*LISTED RECORDS*
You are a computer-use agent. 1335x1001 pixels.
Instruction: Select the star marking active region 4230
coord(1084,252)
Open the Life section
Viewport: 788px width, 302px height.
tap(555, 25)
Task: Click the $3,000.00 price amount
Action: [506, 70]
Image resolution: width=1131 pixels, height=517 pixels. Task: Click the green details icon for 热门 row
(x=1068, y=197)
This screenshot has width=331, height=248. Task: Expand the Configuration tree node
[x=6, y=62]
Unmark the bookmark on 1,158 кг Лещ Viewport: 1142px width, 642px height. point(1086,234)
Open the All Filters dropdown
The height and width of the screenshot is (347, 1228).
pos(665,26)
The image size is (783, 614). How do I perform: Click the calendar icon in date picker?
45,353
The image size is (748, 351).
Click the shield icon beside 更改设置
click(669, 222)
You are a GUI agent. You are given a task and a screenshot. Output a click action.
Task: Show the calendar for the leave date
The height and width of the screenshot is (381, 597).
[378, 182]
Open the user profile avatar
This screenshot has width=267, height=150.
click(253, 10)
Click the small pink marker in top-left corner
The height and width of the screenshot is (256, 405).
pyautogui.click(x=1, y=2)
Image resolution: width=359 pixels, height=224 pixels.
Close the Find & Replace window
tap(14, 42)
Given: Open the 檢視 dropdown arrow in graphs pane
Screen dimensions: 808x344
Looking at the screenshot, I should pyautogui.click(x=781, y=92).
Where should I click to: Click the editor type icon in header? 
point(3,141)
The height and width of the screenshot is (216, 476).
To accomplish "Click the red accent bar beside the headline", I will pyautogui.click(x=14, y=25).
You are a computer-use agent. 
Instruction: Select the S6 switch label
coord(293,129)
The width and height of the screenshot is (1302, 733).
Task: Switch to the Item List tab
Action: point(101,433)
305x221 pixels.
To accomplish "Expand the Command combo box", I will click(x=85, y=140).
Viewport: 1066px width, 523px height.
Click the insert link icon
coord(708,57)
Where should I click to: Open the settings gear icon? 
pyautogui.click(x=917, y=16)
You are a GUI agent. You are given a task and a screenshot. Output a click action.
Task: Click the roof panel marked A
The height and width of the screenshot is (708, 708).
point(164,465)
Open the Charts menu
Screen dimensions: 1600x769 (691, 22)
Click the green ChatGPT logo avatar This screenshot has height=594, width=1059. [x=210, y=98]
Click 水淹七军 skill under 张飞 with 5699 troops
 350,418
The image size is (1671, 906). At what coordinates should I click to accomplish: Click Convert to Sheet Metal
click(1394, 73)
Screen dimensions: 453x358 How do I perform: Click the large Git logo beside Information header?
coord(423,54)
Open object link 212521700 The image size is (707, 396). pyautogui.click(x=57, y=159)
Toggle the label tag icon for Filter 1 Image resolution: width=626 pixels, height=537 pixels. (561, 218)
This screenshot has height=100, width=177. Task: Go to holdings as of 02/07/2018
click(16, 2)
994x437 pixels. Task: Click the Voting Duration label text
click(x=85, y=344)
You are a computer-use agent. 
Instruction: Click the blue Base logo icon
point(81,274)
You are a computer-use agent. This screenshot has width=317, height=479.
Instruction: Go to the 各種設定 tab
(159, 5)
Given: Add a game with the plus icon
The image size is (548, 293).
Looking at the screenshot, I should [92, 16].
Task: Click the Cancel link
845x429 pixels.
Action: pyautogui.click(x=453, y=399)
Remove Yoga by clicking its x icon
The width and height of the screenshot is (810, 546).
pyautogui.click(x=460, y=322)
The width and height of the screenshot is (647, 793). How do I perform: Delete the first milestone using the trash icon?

*HOW TO COMPLETE THIS TASK*
Determine how many lines of the listing hold the word "dropdown", then write only that number.

*ANSWER TO THIS TASK*
2